There is a book I really loves that expose really well the mindset we had at that time: Zen of assembly programming, by Michael Abrash. As far as I know reading it is the best way to really understand how programmers achieved wonders at that time.
In the eighties with fellow programmers I wrote a few games for 8 bits machines. Not the best games around, but we used the same kind of tricks as others. One I was really proud of was one of the first First Person True 3D (using wire view, surfaces came a few years later) real time adventure game running on CPC464. Not much chance anybody heard of it as it was not a hit, only selled a few thousands.
What was amazing was the 3D engine.
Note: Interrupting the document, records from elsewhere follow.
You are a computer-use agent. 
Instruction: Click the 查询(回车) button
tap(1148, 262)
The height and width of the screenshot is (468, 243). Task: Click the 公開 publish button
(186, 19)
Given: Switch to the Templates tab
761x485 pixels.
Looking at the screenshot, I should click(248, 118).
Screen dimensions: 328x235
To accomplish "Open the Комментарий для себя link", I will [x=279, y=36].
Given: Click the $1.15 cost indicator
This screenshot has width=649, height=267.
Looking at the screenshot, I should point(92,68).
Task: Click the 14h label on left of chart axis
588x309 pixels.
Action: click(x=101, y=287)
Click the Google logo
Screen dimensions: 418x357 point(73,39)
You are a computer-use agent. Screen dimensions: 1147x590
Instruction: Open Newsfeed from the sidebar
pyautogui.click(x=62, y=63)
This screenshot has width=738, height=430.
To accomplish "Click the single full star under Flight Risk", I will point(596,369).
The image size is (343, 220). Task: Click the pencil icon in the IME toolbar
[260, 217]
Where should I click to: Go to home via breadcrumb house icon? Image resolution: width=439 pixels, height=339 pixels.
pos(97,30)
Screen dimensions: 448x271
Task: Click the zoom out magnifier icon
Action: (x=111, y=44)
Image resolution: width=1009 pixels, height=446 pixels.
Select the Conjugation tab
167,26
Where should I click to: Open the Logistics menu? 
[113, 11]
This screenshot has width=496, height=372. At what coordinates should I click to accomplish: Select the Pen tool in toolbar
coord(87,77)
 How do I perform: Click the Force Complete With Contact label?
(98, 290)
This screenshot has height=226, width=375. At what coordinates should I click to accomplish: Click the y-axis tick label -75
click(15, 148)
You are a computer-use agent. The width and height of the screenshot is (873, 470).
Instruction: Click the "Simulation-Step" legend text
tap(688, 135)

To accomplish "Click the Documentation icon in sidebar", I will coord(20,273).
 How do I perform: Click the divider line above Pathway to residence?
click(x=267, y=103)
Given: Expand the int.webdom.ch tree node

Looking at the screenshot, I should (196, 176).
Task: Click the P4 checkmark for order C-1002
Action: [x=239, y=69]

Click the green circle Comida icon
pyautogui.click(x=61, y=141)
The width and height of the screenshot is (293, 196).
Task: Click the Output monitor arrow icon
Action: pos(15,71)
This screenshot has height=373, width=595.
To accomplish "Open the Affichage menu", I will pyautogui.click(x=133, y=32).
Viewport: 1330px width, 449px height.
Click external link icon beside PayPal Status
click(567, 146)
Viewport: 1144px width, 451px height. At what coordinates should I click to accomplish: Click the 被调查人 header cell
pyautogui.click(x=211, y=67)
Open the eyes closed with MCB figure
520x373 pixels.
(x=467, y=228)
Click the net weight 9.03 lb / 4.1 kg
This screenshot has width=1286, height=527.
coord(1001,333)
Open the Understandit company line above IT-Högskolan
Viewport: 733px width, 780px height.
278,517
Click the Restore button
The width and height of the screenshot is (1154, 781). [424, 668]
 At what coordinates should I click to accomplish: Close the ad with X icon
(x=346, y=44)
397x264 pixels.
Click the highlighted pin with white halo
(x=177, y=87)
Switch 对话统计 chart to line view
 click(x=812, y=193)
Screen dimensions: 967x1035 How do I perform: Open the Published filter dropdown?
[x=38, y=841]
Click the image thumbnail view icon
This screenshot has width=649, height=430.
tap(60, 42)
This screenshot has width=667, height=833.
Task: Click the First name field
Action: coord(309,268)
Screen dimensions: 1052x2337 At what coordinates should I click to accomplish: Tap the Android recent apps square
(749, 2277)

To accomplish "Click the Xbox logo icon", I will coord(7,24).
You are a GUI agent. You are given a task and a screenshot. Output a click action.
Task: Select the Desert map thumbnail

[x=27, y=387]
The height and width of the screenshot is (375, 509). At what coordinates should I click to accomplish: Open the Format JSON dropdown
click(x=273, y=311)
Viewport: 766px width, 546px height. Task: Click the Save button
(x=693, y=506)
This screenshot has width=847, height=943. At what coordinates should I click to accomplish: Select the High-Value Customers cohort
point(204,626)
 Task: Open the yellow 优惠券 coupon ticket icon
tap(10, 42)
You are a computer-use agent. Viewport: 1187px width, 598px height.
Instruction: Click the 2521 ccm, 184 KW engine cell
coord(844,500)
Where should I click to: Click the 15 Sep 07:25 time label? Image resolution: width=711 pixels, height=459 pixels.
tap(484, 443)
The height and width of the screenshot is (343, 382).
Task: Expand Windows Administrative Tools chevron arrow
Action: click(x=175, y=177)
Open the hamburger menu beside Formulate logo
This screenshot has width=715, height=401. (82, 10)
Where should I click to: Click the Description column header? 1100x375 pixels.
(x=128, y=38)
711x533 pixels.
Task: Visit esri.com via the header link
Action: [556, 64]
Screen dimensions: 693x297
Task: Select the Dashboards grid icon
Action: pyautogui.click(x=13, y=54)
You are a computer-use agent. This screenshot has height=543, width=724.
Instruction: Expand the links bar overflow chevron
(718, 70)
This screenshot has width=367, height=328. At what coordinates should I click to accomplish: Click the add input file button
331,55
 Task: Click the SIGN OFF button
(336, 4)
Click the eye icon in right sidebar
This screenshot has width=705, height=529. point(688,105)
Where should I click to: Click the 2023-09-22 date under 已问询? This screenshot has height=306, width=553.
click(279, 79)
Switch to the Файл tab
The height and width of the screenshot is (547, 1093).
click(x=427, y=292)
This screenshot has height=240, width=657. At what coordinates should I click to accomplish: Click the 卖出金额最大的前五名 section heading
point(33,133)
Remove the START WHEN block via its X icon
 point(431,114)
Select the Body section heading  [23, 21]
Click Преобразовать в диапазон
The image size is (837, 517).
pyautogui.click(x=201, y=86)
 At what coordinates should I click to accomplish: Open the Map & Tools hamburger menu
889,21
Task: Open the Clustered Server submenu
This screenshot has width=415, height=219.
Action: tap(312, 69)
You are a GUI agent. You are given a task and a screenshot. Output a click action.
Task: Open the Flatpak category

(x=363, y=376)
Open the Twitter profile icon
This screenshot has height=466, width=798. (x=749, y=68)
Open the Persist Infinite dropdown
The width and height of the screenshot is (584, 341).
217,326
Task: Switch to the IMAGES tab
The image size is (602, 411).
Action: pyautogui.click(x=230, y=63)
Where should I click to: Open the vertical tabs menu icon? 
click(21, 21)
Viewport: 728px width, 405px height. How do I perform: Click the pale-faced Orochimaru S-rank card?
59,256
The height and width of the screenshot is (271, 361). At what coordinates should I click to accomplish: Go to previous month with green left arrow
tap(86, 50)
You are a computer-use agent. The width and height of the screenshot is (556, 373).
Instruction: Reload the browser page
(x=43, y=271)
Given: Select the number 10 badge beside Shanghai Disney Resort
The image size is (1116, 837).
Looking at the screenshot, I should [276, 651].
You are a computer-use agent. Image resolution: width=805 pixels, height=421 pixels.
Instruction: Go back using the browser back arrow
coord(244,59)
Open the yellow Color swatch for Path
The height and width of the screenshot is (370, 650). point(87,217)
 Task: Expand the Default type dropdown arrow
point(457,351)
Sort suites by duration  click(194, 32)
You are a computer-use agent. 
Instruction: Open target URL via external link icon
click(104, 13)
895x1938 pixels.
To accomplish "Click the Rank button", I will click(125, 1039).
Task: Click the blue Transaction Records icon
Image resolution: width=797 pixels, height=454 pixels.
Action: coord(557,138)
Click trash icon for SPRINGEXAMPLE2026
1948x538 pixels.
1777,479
To make it both fast and small we had to rewrite all 3D computing math using power of two friendly arithmetics for angles (ie: a full circle was 256 "binary degrees"). Function calls used bit tailored parameter passing through registers, and so on. It also used automodifying code to transmit parameters. The method may appears mad nowaday, but if it's small enough you can store a value inside the assembly opcode used to load a "constant". Really it makes that constant a variable it's faster and has smaller footprint.
We also redefined some basic things like alphabetic order to get better huffman-like compression for the game strings. An external program was building the most efficient possible alphabet to store messages.
As others said we also managed memory in a very aggressive way : parts of code only needed at loading time became room for datas afterward, parts of screen were also used to store programs of data.
Lots of such tricks.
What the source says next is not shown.